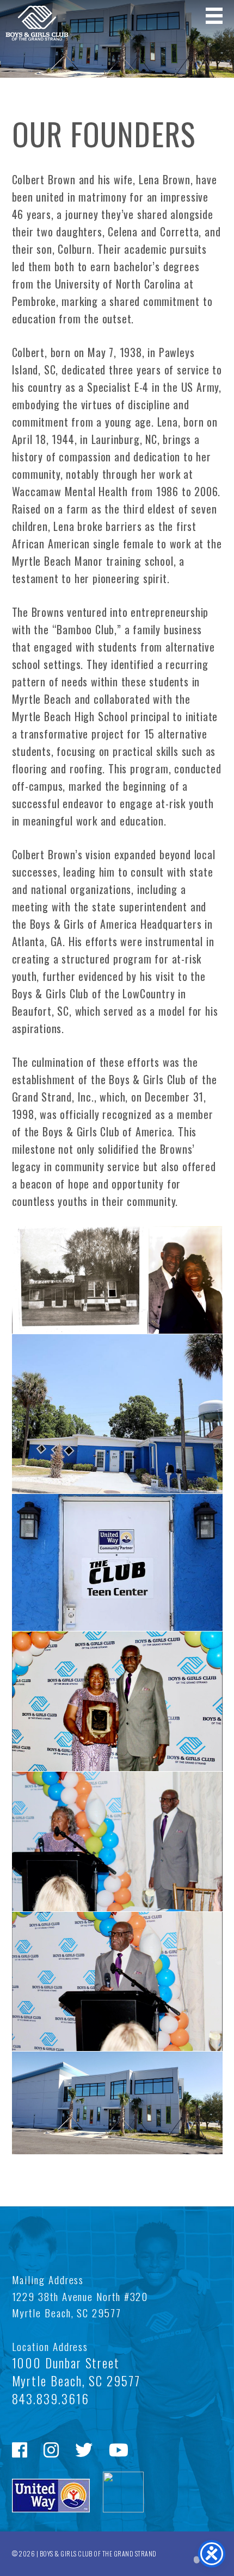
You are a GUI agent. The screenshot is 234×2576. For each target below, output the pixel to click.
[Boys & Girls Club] (34, 36)
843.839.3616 (50, 2399)
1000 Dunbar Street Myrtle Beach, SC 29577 (76, 2372)
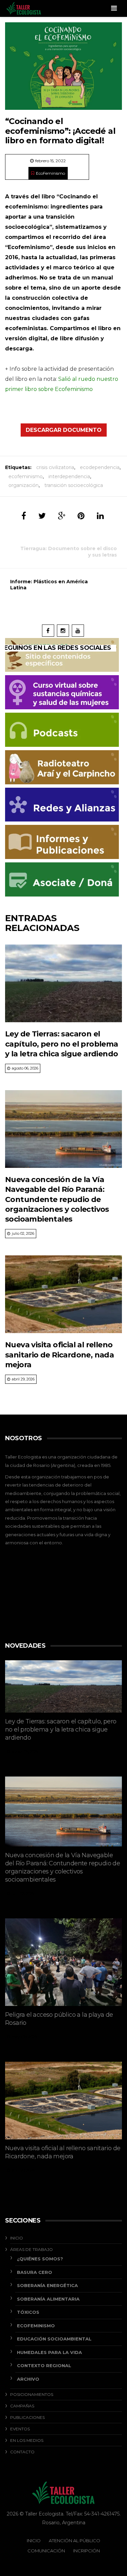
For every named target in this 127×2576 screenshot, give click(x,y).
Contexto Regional (44, 2365)
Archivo (28, 2379)
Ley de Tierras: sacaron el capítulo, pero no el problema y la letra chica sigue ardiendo (61, 1043)
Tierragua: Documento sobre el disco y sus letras (68, 551)
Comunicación (46, 2550)
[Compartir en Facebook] (23, 516)
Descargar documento (64, 430)
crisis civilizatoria (55, 467)
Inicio (16, 2237)
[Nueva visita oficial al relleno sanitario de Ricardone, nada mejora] (63, 1294)
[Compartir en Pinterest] (81, 516)
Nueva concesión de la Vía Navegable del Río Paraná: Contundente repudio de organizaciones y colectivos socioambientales (57, 1199)
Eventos (20, 2428)
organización (23, 485)
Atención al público (74, 2540)
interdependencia (69, 476)
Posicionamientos (31, 2394)
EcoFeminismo (50, 173)
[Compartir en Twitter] (42, 516)
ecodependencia (100, 467)
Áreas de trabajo (31, 2249)
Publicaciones (27, 2417)
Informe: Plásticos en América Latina (49, 585)
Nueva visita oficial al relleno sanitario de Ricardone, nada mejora (59, 1354)
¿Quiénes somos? (40, 2258)
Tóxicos (28, 2312)
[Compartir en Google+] (62, 516)
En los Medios (26, 2440)
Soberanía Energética (47, 2285)
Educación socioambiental (54, 2338)
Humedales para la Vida (49, 2352)
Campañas (22, 2405)
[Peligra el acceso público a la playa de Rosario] (63, 1962)
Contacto (22, 2451)
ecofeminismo (25, 476)
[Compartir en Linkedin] (100, 516)
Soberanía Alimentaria (48, 2299)
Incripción (86, 2550)
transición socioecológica (73, 485)
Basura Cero (34, 2272)
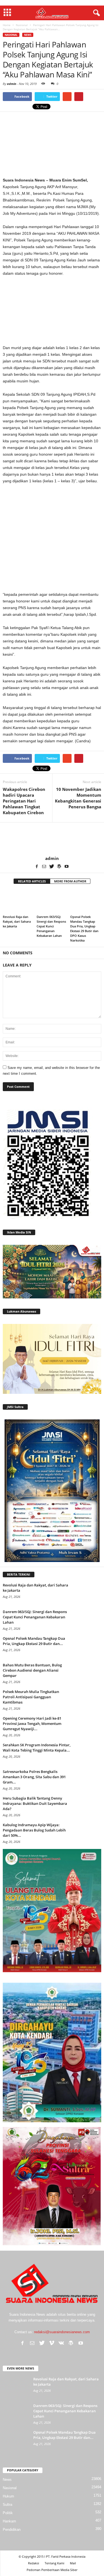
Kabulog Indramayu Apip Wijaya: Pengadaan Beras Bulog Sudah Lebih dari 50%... (34, 1830)
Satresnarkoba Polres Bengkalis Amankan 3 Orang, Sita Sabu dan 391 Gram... (34, 1777)
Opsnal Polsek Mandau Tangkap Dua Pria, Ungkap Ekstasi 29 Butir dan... (34, 1641)
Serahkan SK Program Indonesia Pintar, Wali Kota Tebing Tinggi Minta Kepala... (36, 1747)
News (27, 35)
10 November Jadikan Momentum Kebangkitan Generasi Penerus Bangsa (78, 797)
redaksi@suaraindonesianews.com (62, 2332)
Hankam (9, 2521)
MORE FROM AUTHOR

◆ Problem requirements
Could you repeat the entries word for word, skipping the pictures they contain?

◆ Response below
You are a GUI agent. The screenshot is 234×2576. For each target below, output the pixel to click.
[Boys & Girls Club] (34, 36)
843.839.3616 (50, 2399)
1000 Dunbar Street Myrtle Beach, SC 29577 (76, 2372)
For every named target in this 127×2576 screenshot, give click(x,y).
Contexto Regional (44, 2365)
Archivo (28, 2379)
Ley de Tierras: sacaron el capítulo, pero no el problema y la letra chica sigue ardiendo (61, 1043)
Tierragua: Documento sobre el disco y sus letras (68, 551)
Comunicación (46, 2550)
[Compartir en Facebook] (23, 516)
Descargar documento (64, 430)
crisis civilizatoria (55, 467)
Inicio (16, 2237)
[Nueva visita oficial al relleno sanitario de Ricardone, nada mejora] (63, 1294)
[Compartir en Pinterest] (81, 516)
Nueva concesión de la Vía Navegable del Río Paraná: Contundente repudio de organizaciones y colectivos socioambientales (57, 1199)
Eventos (20, 2428)
organización (23, 485)
Atención al público (74, 2540)
interdependencia (69, 476)
Posicionamientos (31, 2394)
EcoFeminismo (50, 173)
[Compartir en Twitter] (42, 516)
ecodependencia (100, 467)
Áreas de trabajo (31, 2249)
Publicaciones (27, 2417)
Informe: Plásticos en América Latina (49, 585)
Nueva visita oficial al relleno sanitario de Ricardone, nada mejora (59, 1354)
¿Quiénes somos? (40, 2258)
Tóxicos (28, 2312)
[Compartir en Google+] (62, 516)
En los Medios (26, 2440)
Soberanía Energética (47, 2285)
Educación socioambiental (54, 2338)
Humedales para la Vida (49, 2352)
Campañas (22, 2405)
[Peligra el acceso público a la playa de Rosario] (63, 1962)
Contacto (22, 2451)
ecofeminismo (25, 476)
[Compartir en Linkedin] (100, 516)
Soberanía Alimentaria (48, 2299)
Incripción (86, 2550)
transición socioecológica (73, 485)
Basura Cero (34, 2272)
Kabulog Indramayu Apip Wijaya: Pengadaan Beras Bulog Sudah Lebih dari 50%... (34, 1830)
Satresnarkoba Polres Bengkalis Amankan 3 Orang, Sita Sabu dan 391 Gram... (34, 1777)
Opsnal Polsek Mandau Tangkap Dua Pria, Ungkap Ekstasi 29 Butir dan... (34, 1641)
Serahkan SK Program Indonesia Pintar, Wali Kota Tebing Tinggi Minta Kepala... (36, 1747)
News (27, 35)
10 November Jadikan Momentum Kebangkitan Generasi Penerus Bangsa (78, 797)
redaksi@suaraindonesianews.com (62, 2332)
Hankam (9, 2521)
MORE FROM AUTHOR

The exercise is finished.